Neste contexto, toda e qualquer investida contratual conotada com a compra e venda de imóveis destinados a este tipo de investimento constitui - sempre -uma transação onde o “risco”, que integra toda a ação comercial, há-de necessariamente de estar presente em tal projeto delineado, precaução que a sociedade recorrente não poderia descuidar quando, prevendo a construção no imóvel de 35 fogos e, por via dela, a obtenção de um rendimento global próximo dos € 2.500.000,00, em Outubro de 2006 celebrou com o réu o contrato promessa de compra e venda documentado a fls. 22 e 23.
O “risco” é uma contingência que o agente comercial nunca deixará de ponderar e, porque as transações que envolvem a compra e venda de terrenos para construção tem esse efeito na sua matriz, não poderia passar-lhe desapercebida a eventualidade de o seu objetivo negocial se não concretizar, designadamente que poderia ocorrer a redução dos preços dos imóveis disponíveis no mercado, como realmente veio a acontecer.

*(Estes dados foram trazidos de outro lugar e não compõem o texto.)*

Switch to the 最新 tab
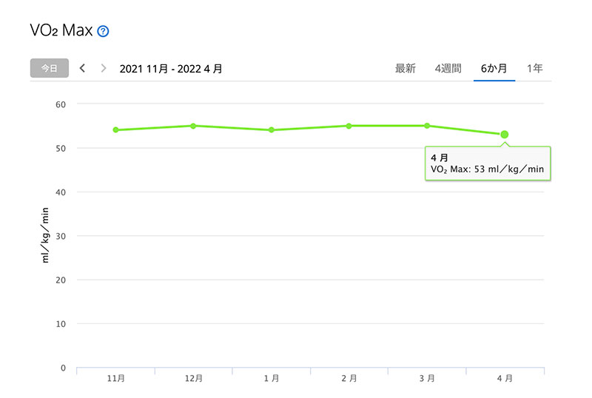592x398 pixels. [406, 68]
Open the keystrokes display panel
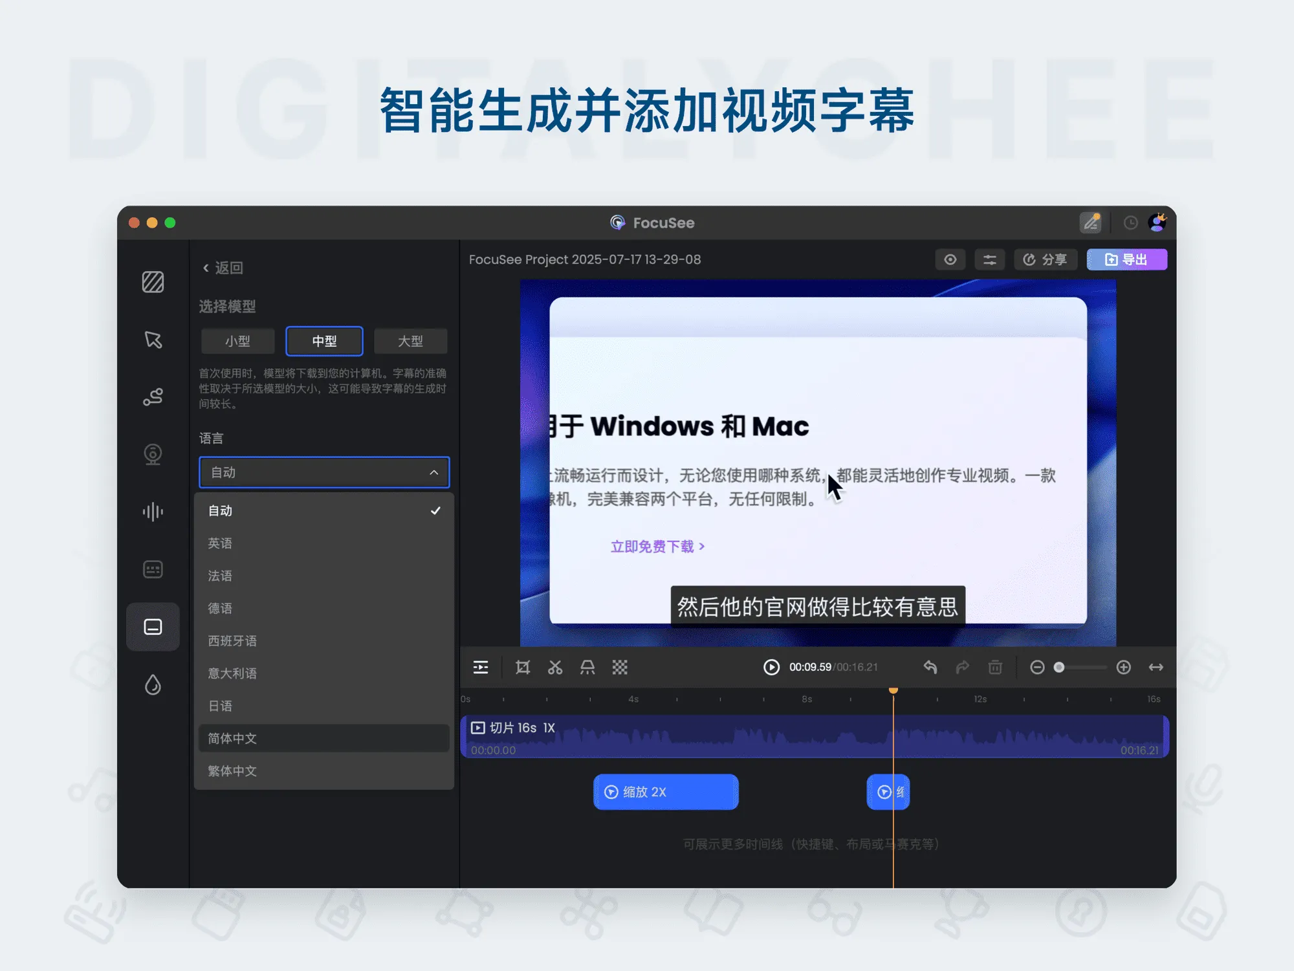 coord(153,569)
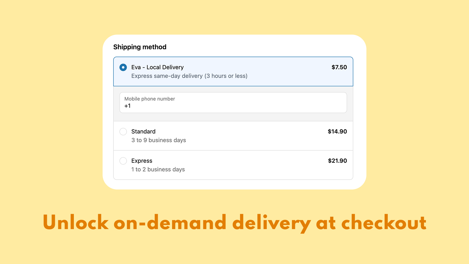Click the express same-day delivery description
The width and height of the screenshot is (469, 264).
pyautogui.click(x=189, y=76)
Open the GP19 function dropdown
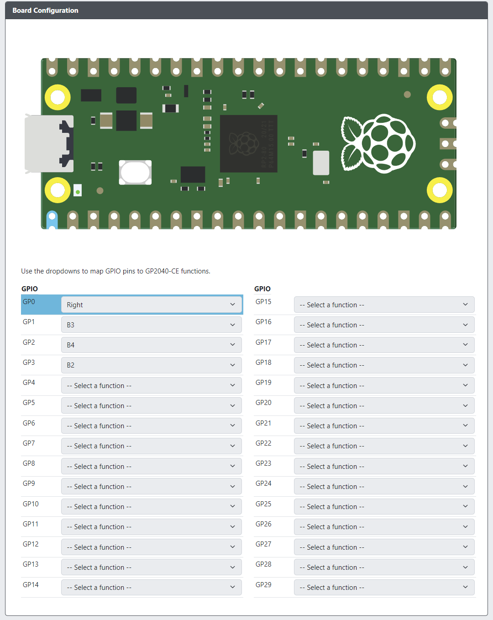This screenshot has width=493, height=620. click(x=384, y=385)
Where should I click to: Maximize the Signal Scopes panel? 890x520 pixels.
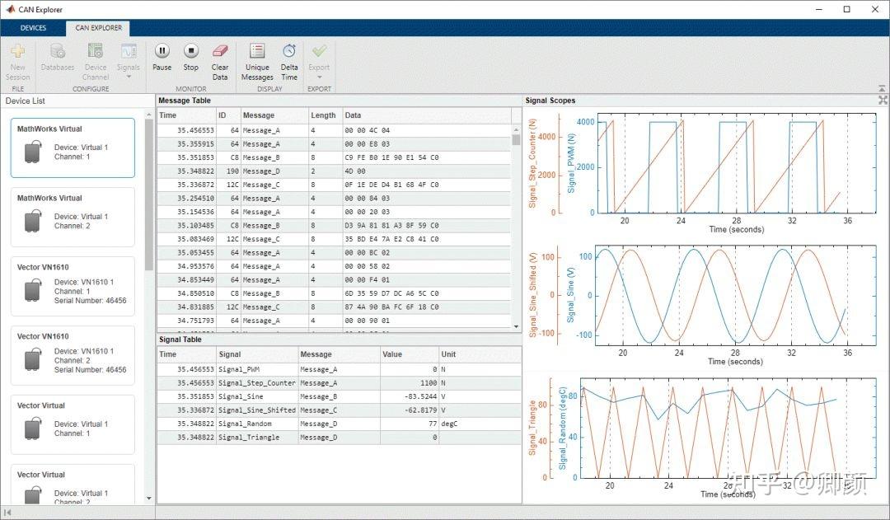pyautogui.click(x=883, y=100)
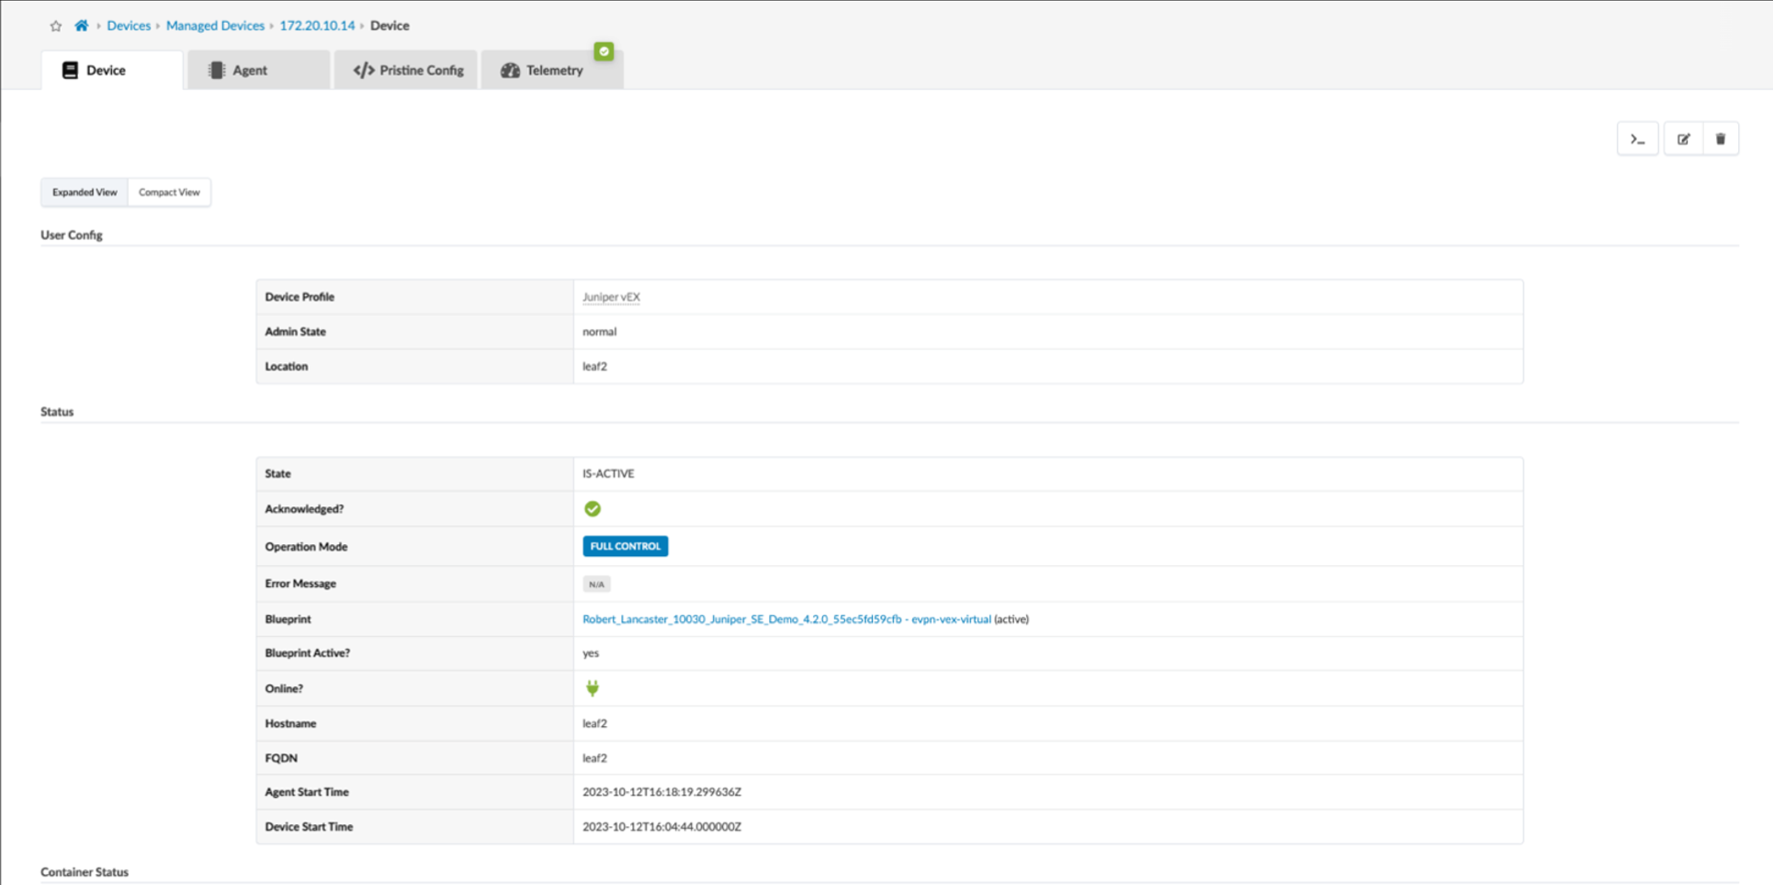Open the CLI terminal for this device
This screenshot has width=1773, height=885.
(1638, 138)
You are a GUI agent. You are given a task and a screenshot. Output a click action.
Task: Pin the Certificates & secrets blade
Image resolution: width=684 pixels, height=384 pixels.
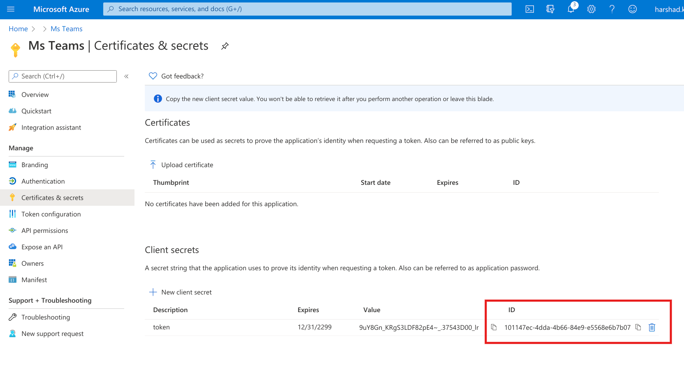225,46
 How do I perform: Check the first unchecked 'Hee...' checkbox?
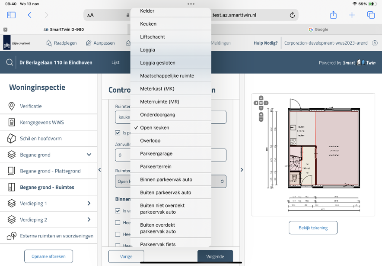(x=118, y=223)
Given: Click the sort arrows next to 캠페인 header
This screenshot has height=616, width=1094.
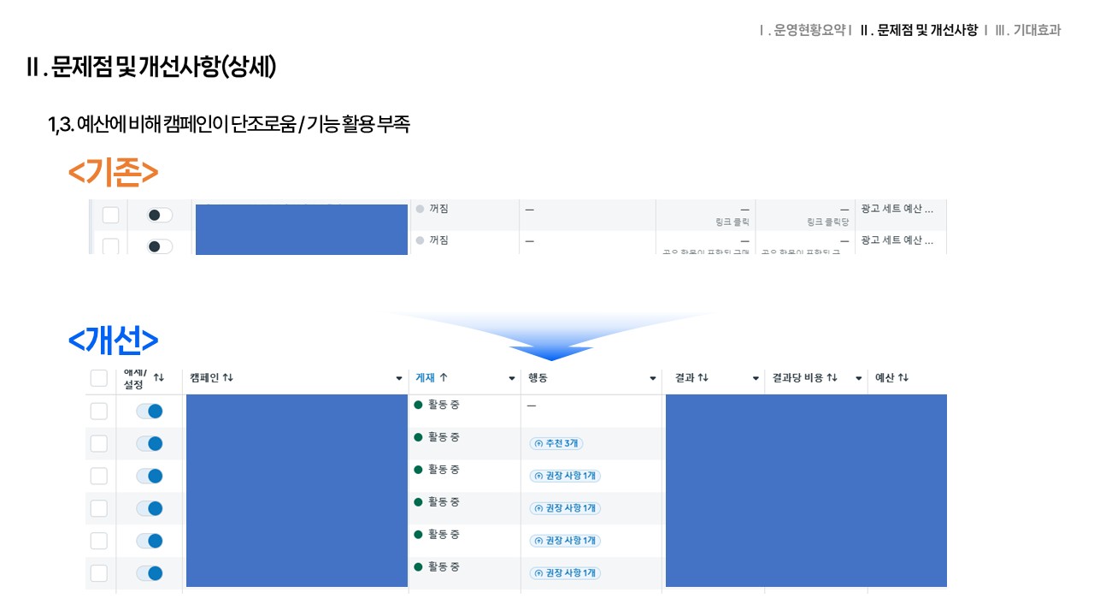Looking at the screenshot, I should click(227, 378).

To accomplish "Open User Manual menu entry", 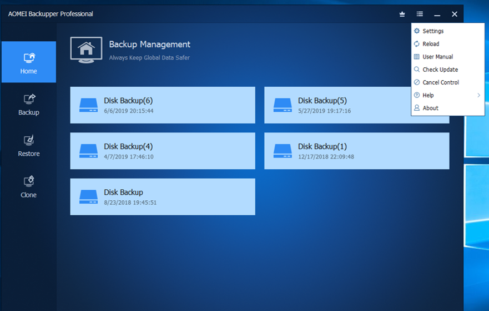I will click(437, 57).
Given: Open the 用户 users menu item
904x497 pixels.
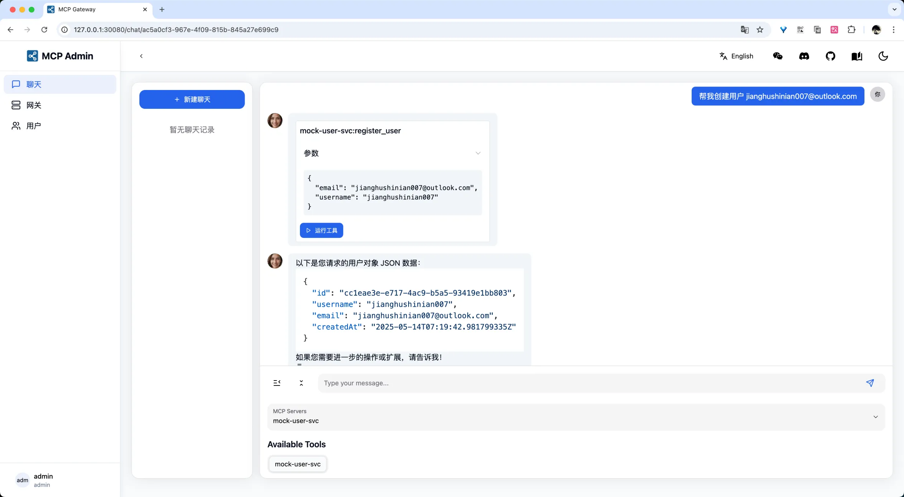Looking at the screenshot, I should click(x=34, y=126).
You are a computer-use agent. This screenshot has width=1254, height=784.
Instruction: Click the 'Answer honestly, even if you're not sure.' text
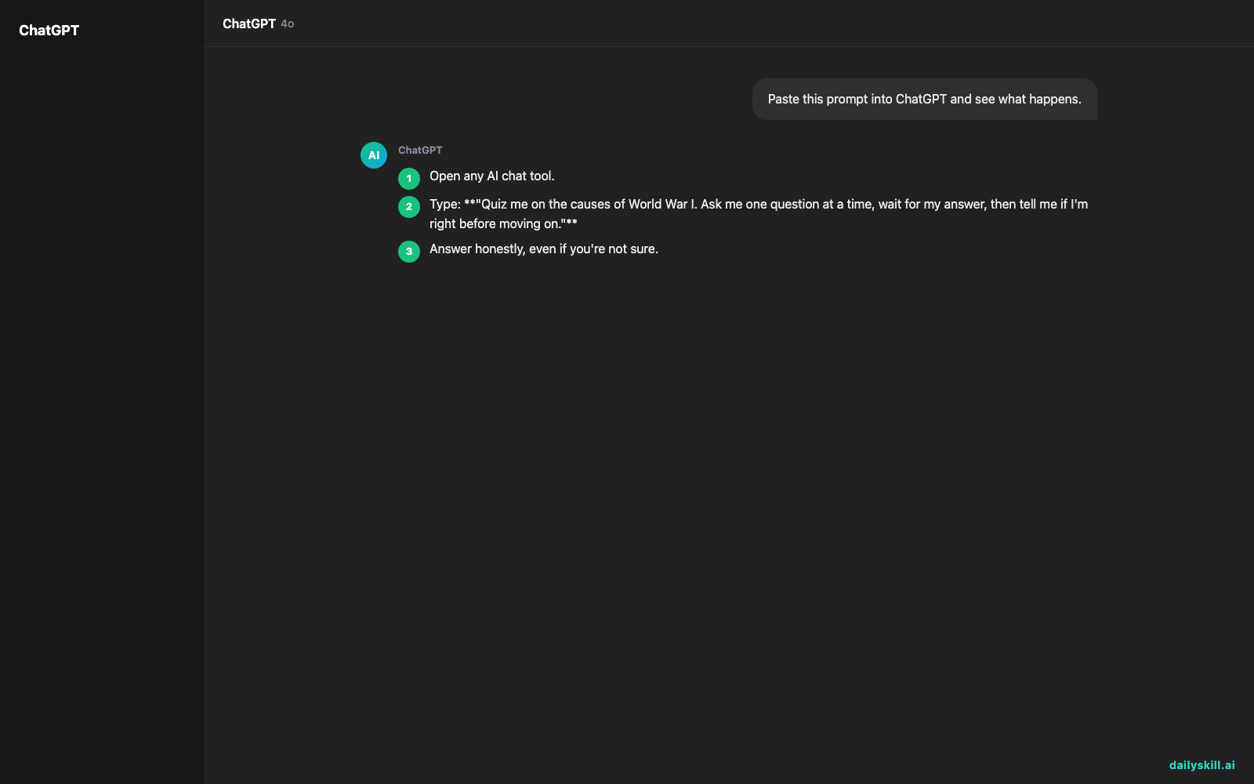[x=544, y=249]
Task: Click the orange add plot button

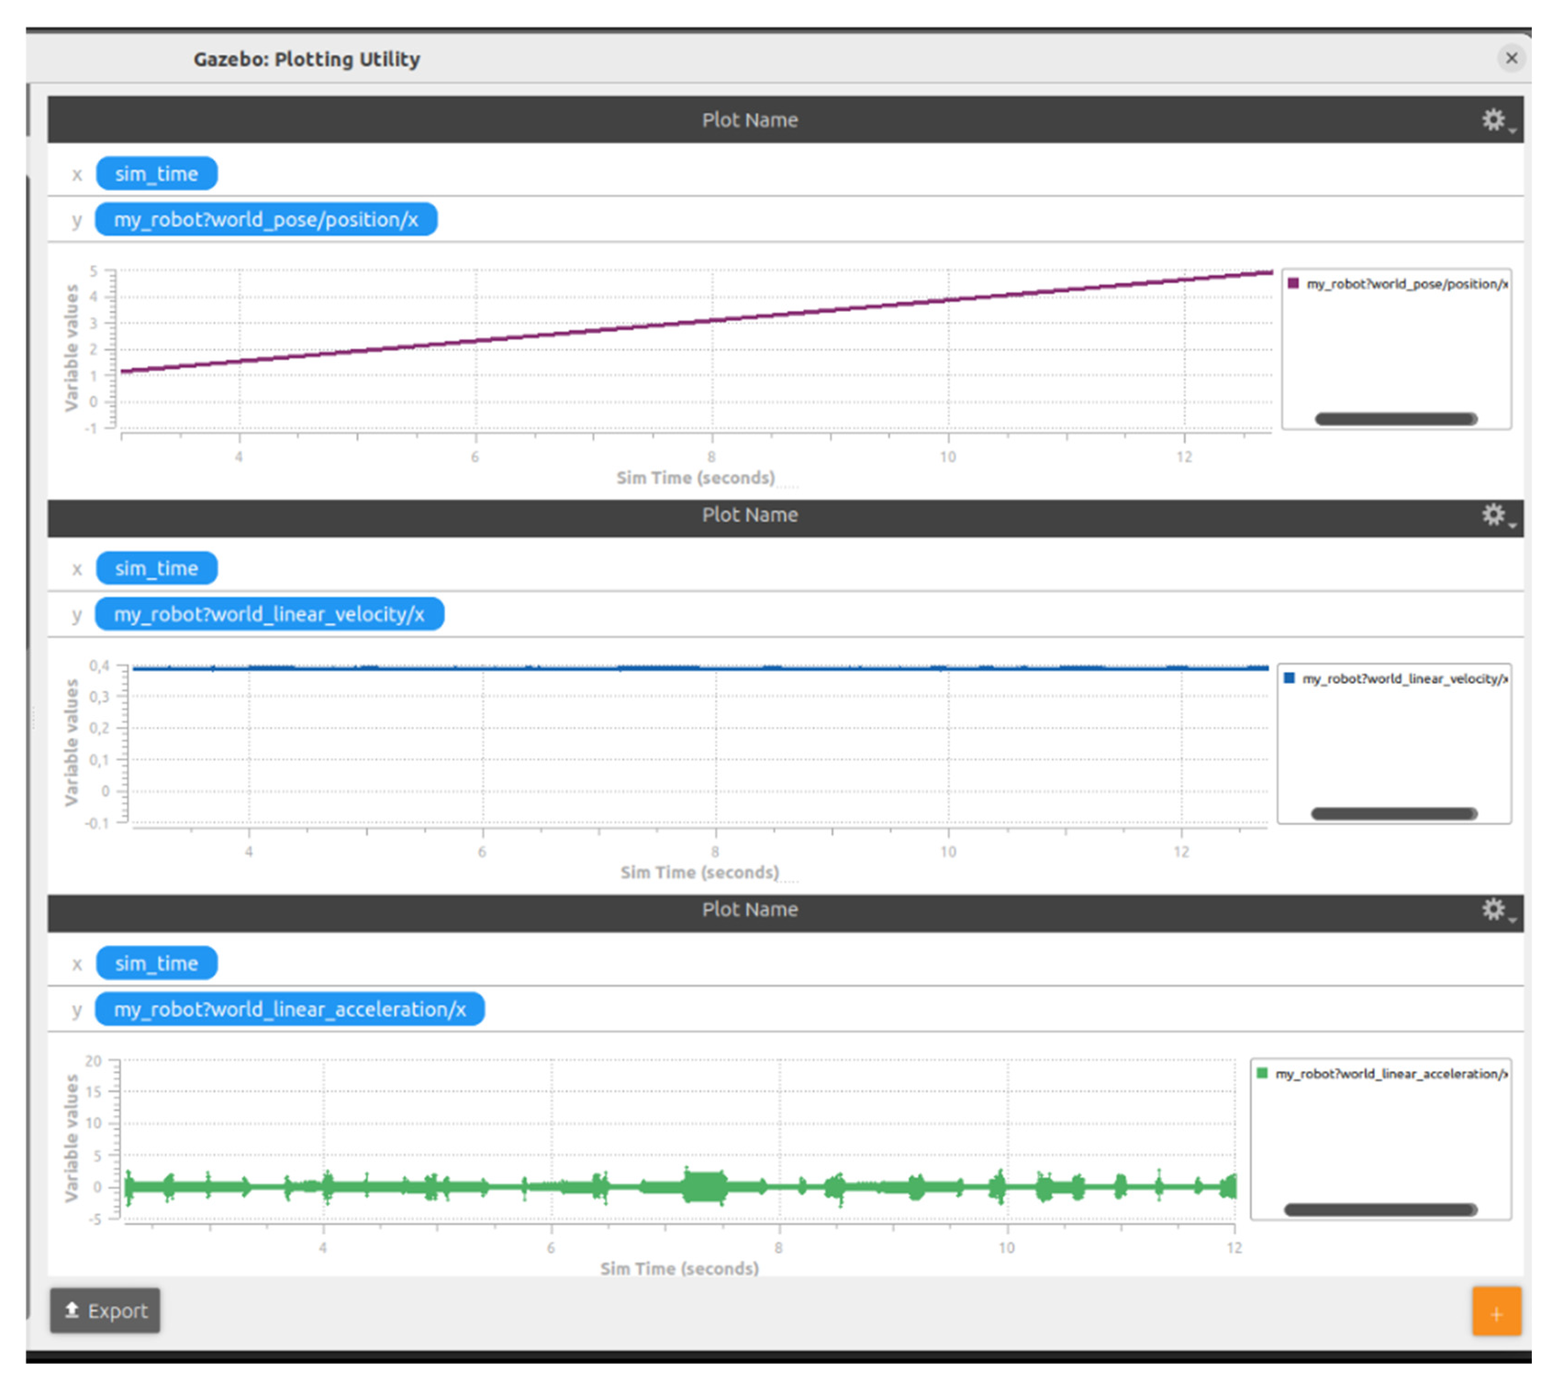Action: 1496,1312
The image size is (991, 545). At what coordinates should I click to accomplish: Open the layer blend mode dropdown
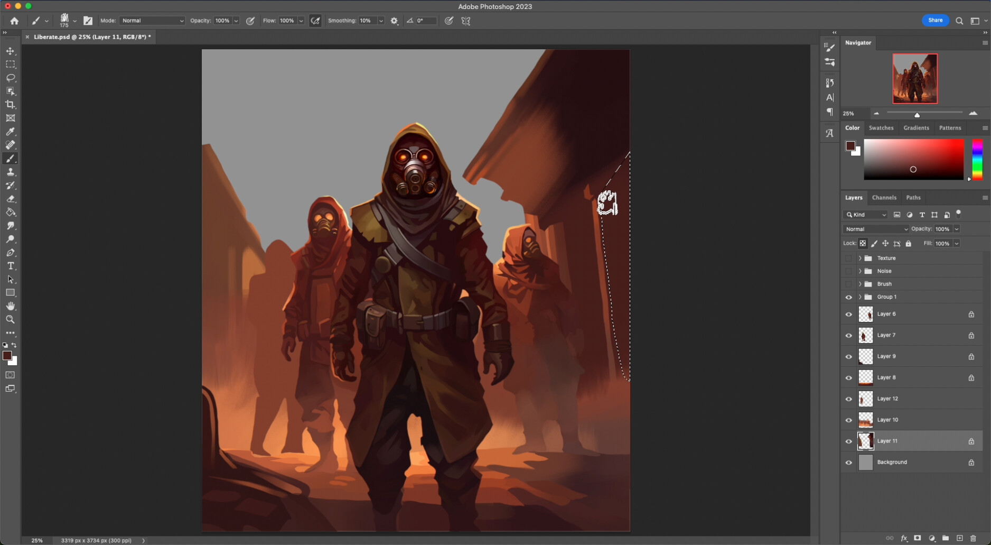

Queremos com isto dizer que, tomando o texto da lei, os insucessos relatados pela autora/recorrente constituem um “risco” próprio do seu projeto empresarial e, por isso, insusceptível de se enquadrar no dispositivo do art.º 437.º do C.Civil.
São estes os ditames que, a este propósito, as instâncias demonstram professar e que, igual e integralmente corroboramos.
Concluindo:
- 1.Os efeitos da crise económico-financeira aparecida em 2007/2008 não se fizeram sentir na atitude do promitente-vendedor/réu, dela se excluindo, para ele, qualquer alteração anormal das circunstâncias que se apoie na razão da subscrição do contrato-promessa;
- 2.Tendo na devida conta que as particulares incidências das partes contratantes se não enquadram no contexto do que está descrito no art.º 437.º do C.Civil, não pode a recorrente arguir em seu benefício que foi por força do abrandamento dos negócios determinados pela dita crise económico-financeira que ela não conseguiu dispor da capacidade para fazer face ao seu crescente endividamento, circunstancialismo que, face à incapacidade de cumprimento pontual das obrigações assumidas, a tornou insolvente.
- 3.O “risco” é uma contingência que o agente comercial nunca deixará de ponderar e, porque as transações que envolvem a compra e venda de terrenos para construção tem esse efeito na sua matriz, não poderia à promitente-compradora passar-lhe desapercebida a eventualidade de o seu objetivo negocial se não concretizar, designadamente que poderia ocorrer a redução dos preços dos imóveis disponíveis no mercado, como realmente veio a acontecer.
Pelo exposto, nega-se a revista e confirma-se o acórdão recorrido.
Custas pela recorrente.
Supremo Tribunal de Justiça, 10 de Abril de 2014.
Silva Gonçalves (Relator).
Pires da Rosa
Maria dos Prazeres Beleza
[1] Manual dos Contratos; pág. 343 e segs.